• _Text shown_:

Autumn seems to have settled breathlessly on the northern part of the United States. These past few weeks, the luscious colors of burgundy, yellow, red, and orange popped from what was once green foliage. We have had days of rain, and overcast clouds. The season failed not to include all it’s wanderlust magic.
Now that we’re inching closer to December, the roads carry the burden of fallen leaves. The trees grow bare; and, the temperatures continue to drop. Time has arrived in Holiday Season.
Halloween is so exciting for most little kids. I have to say, it’s a favorite for many adults, too. Maybe it’s the scare or endless sugar rush that tickles our fancy. Maybe it’s the dressing up, being someone else for a few hours. It could be the excitement of seeing the neighborhood kids, dressed as their favorite characters.
There’s so much I love about change. There’s so much I love about the holiday season.. but, it’s also hard.
The sun less frequents the days. The temperatures cause us to remain inside. The children drive us crazy… the holidays are unities of families.

• _Data supplied_:
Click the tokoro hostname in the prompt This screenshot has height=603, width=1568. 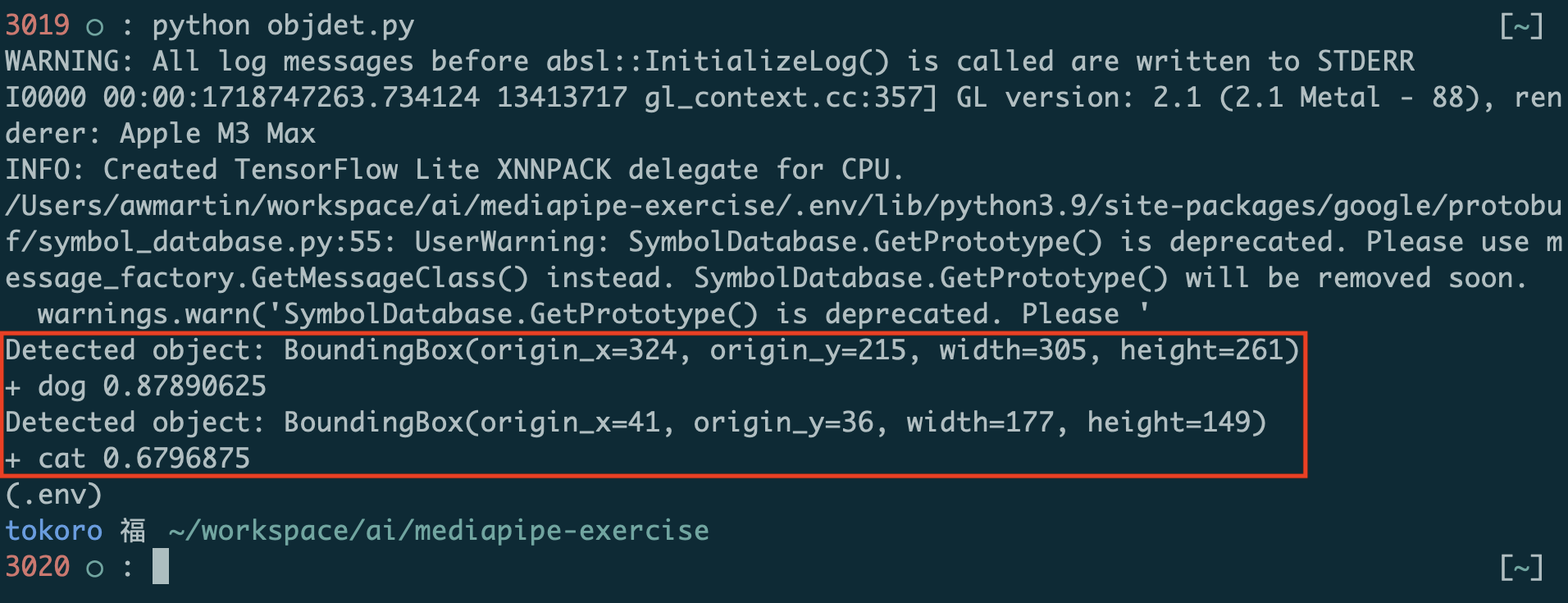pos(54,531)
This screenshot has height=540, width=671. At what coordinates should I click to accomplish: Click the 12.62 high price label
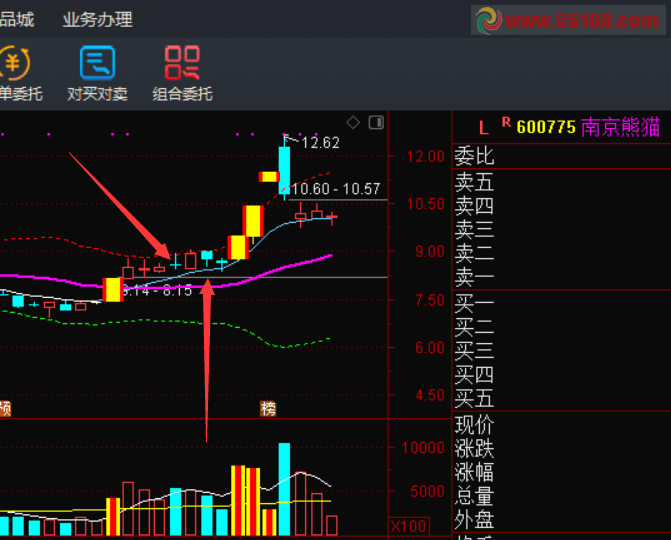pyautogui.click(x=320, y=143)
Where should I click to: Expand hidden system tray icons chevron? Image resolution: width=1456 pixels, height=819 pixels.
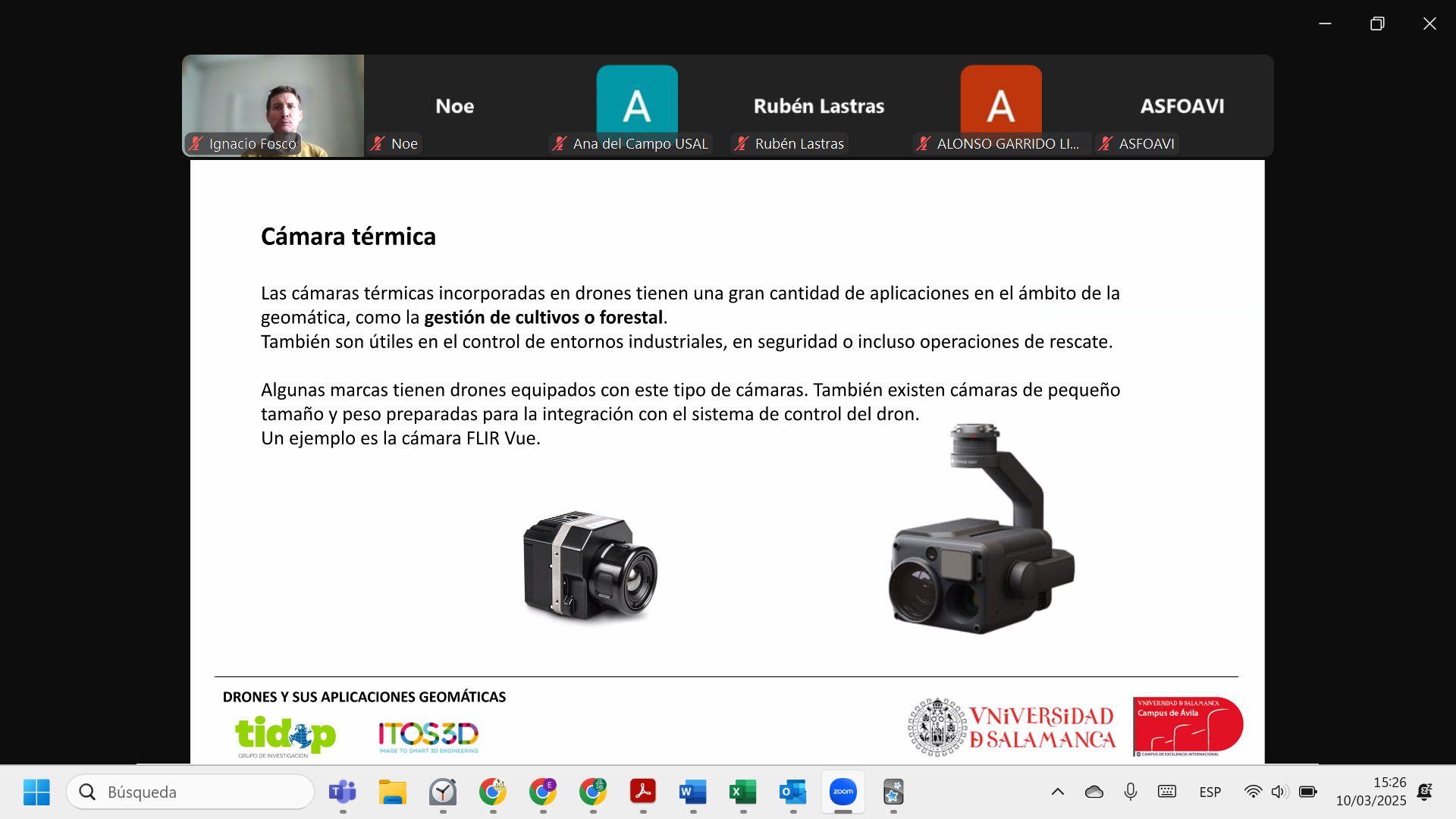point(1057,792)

• _Parts of the exercise_:
**A.** In the autumn essay, what do the roads carry now that December is getting closer?
**B.** Reproduce the part of the autumn essay between "Halloween is so" and "unities of families.", inclusive.
The items are separate from the autumn essay and unrelated to it.

• _Worked answers_:
**A.** The burden of fallen leaves.

**B.**
Halloween is so exciting for most little kids. I have to say, it’s a favorite for many adults, too. Maybe it’s the scare or endless sugar rush that tickles our fancy. Maybe it’s the dressing up, being someone else for a few hours. It could be the excitement of seeing the neighborhood kids, dressed as their favorite characters.
There’s so much I love about change. There’s so much I love about the holiday season.. but, it’s also hard.
The sun less frequents the days. The temperatures cause us to remain inside. The children drive us crazy… the holidays are unities of families.